Twist Bioscience Corporation announced European Union (EU) in vitro diagnostic regulations (IVDR) compliant Twist Precision Dx next-generation sequencing (NGS) Products. In accordance with the IVD regulations put in place by the EU to ensure the safety and quality of in vitro diagnostic medical devices, Twist?s Precision Dx Products are CE-marked and compliant with EU IVDR 2017/746 regulations demonstrating the quality of kit materials. The Precision Dx products are designed to enable panel sequencing within a clinical setting.

The suite of the company's CE-marked Products includes: The Twist Precision Prep and Enrichment Dx Kit (Reagents for enzymatic fragmentation, library preparation, and target enrichment), which is panel-agnostic. The Twist Precision Exome Dx Panel (Targeted capture probes for exome enrichment).

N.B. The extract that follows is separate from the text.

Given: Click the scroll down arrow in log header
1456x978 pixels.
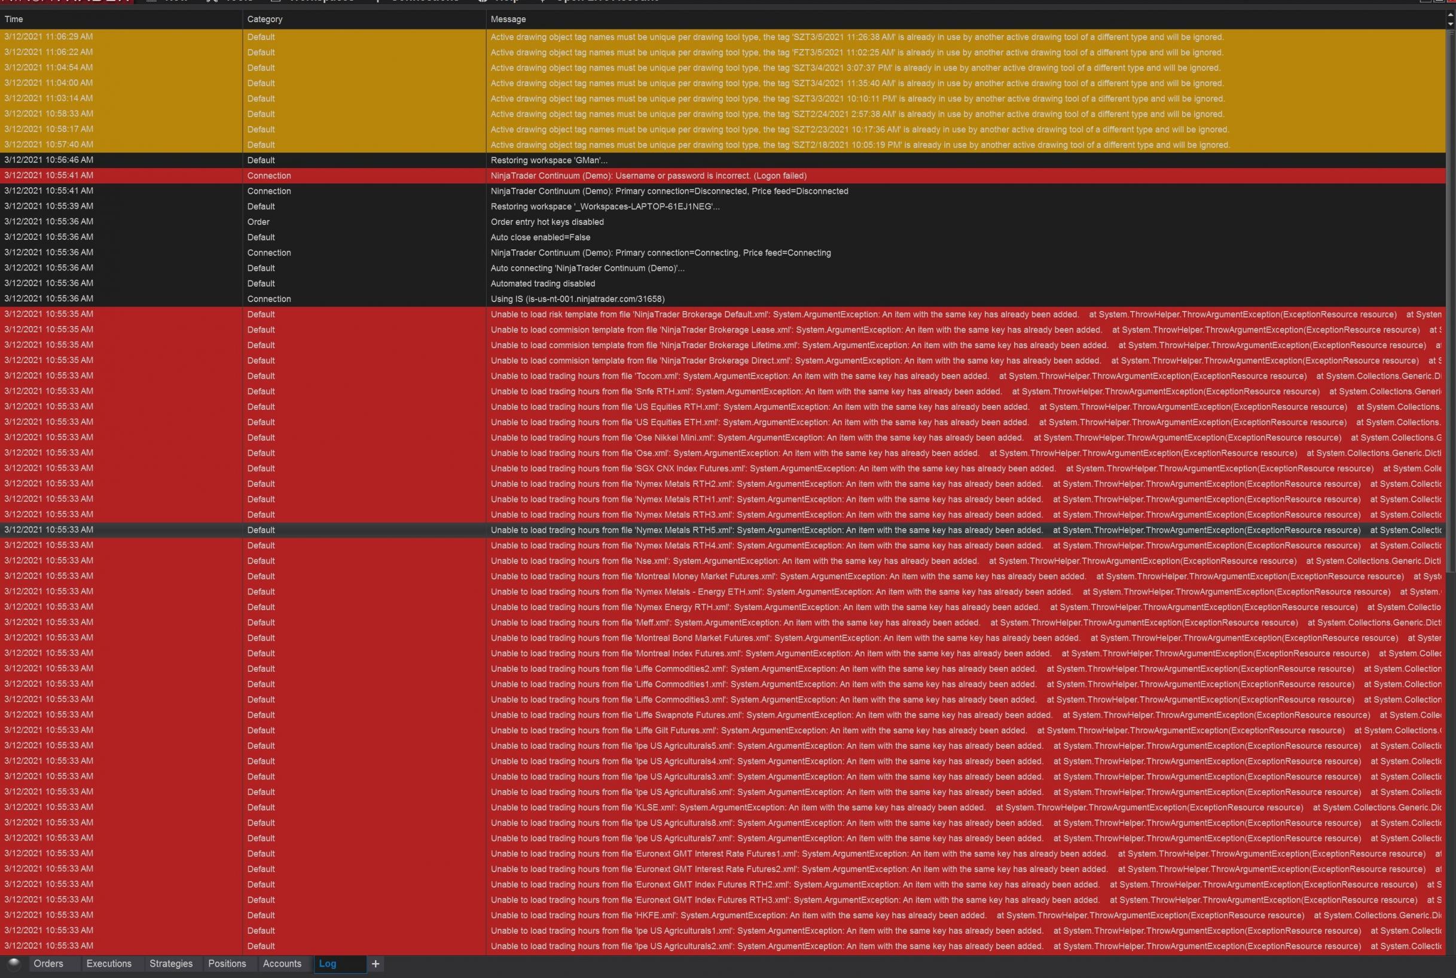Looking at the screenshot, I should coord(1450,24).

Twist Precision Exome Dx Kit (Reagents for enzymatic fragmentation, library preparation, and target enrichment along with targeted capture probes for exome enrichment; IVDR compliant workflow).

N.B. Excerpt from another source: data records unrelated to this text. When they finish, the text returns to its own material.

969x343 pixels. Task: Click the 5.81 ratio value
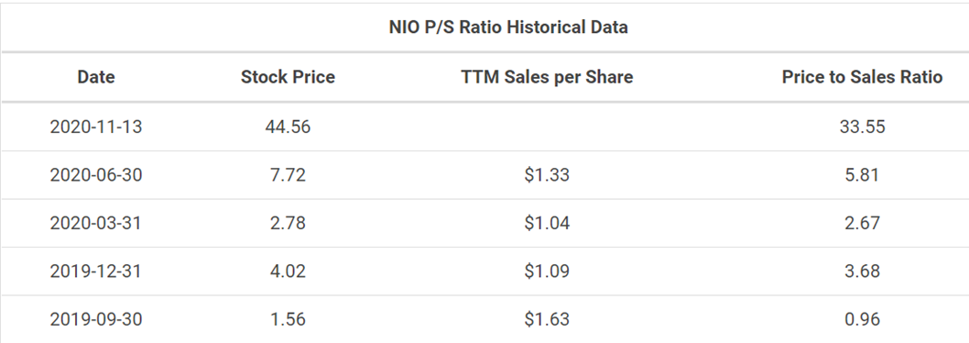862,175
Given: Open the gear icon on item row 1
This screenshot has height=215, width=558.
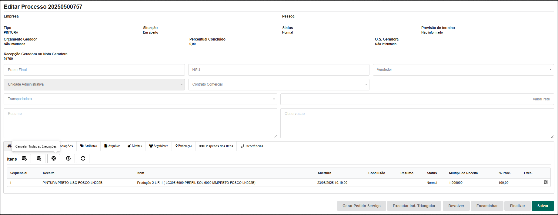Looking at the screenshot, I should pos(546,182).
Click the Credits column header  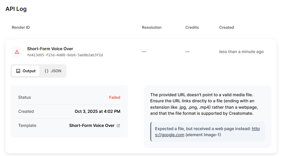tap(192, 27)
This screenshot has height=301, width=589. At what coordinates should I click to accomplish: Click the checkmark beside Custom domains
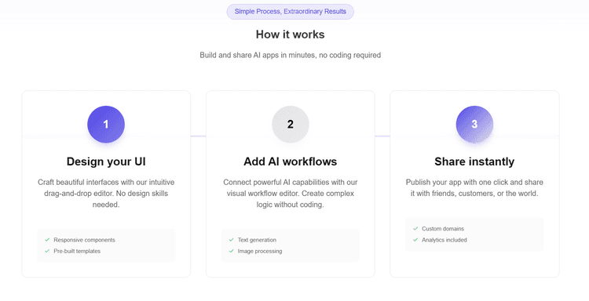click(415, 228)
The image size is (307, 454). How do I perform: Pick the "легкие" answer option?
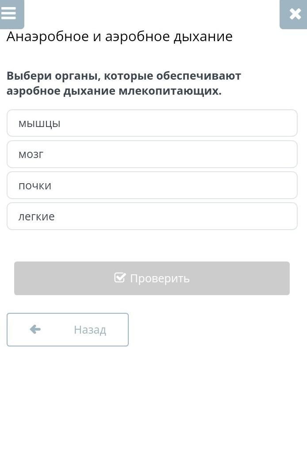(x=152, y=216)
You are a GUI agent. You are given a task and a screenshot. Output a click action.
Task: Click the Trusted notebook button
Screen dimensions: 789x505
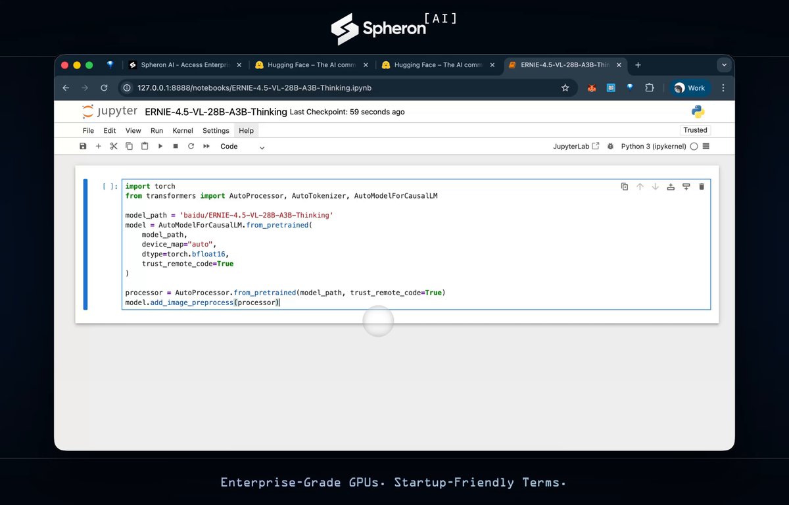695,130
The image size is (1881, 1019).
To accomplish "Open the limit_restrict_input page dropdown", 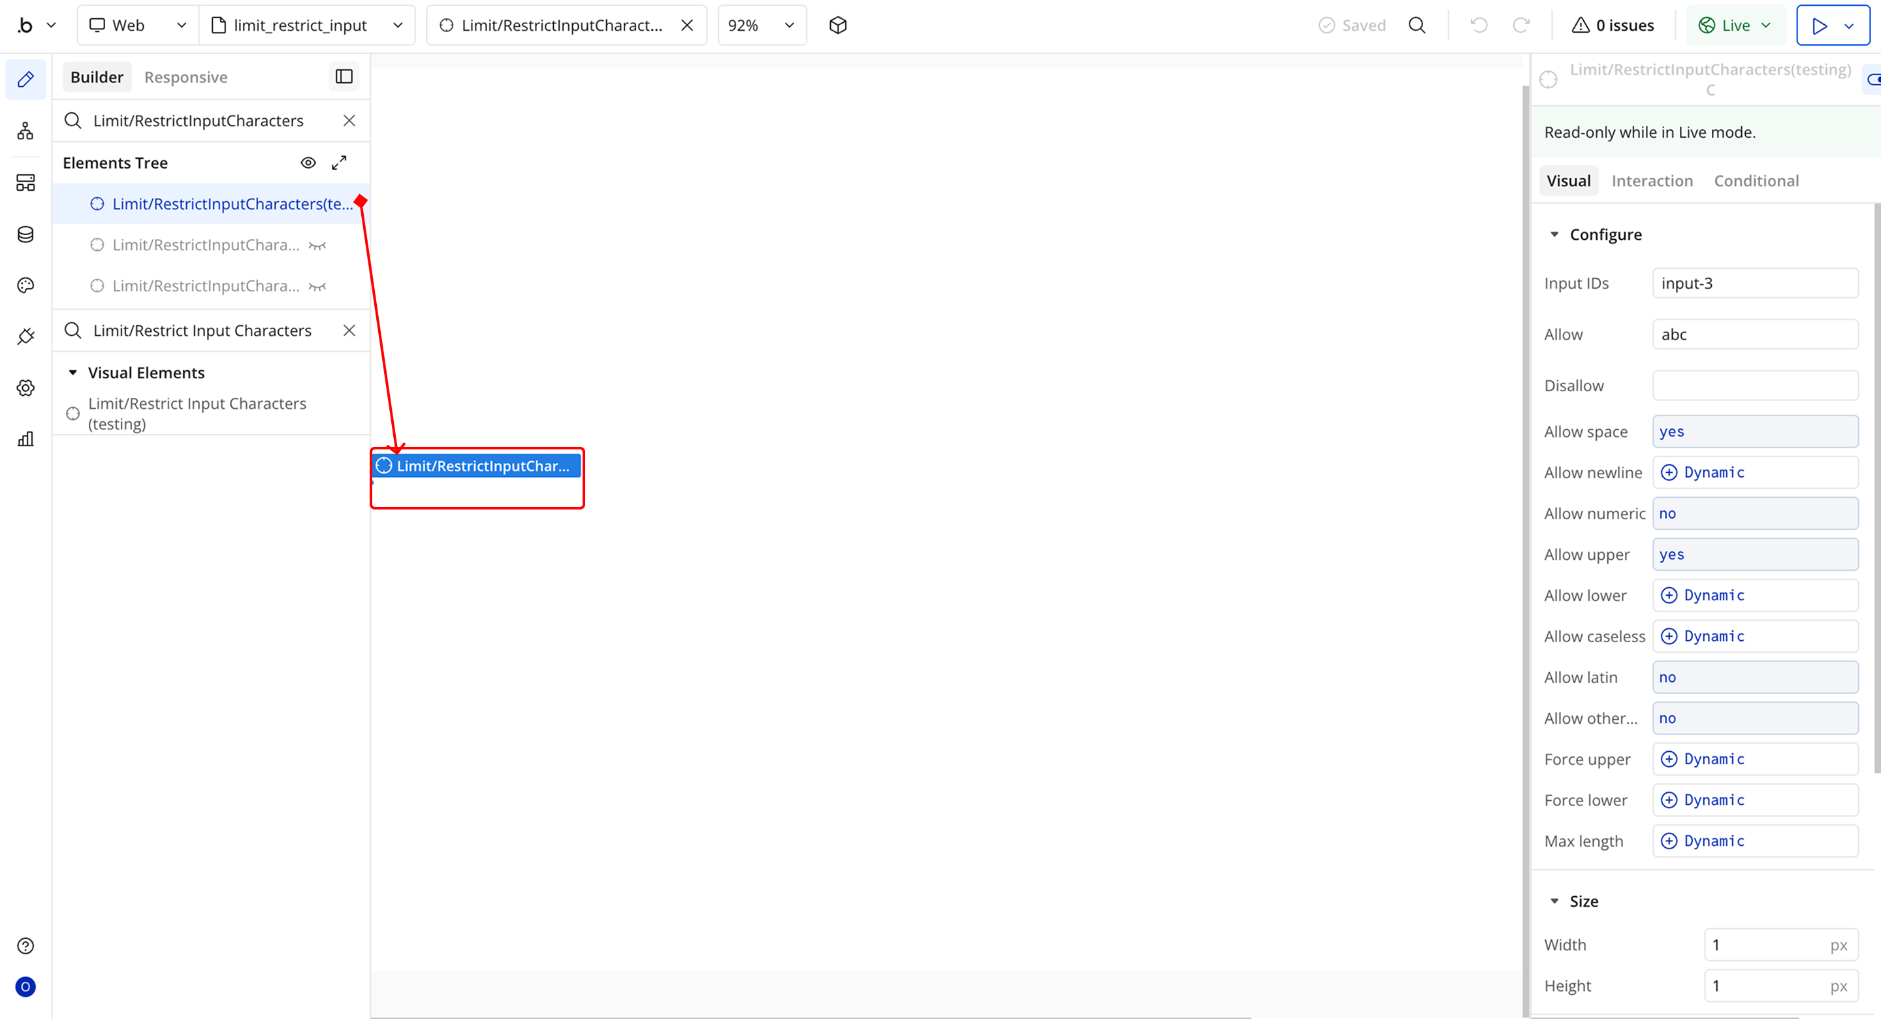I will tap(307, 26).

The Twist Precision Prep and Enrichment Dx Kit and the Twist Precision Exome Dx Panel can be used individually within existing workflows or as a combined solution known as the Twist Precision Exome Dx Kit. In addition, as an added service to customers, Twist is collaborating with Platomics to enable laboratories to efficiently generate documentation on Platomics? multi-stakeholder platform for workflows incorporating the Twist Precision Exome Dx Kit, and to help automate regulatory processes and accelerate compliance for laboratories and manufacturers.

The Precision Dx workflow enables comprehensive coverage with more than 98% of target bases covered at 30x as well as reliable performance with uniform enrichment and consistent yield from high-complexity libraries. The Precision Dx Products are intended for use with high-quality genomic DNA derived from human cells and allow for flexibility within workflows.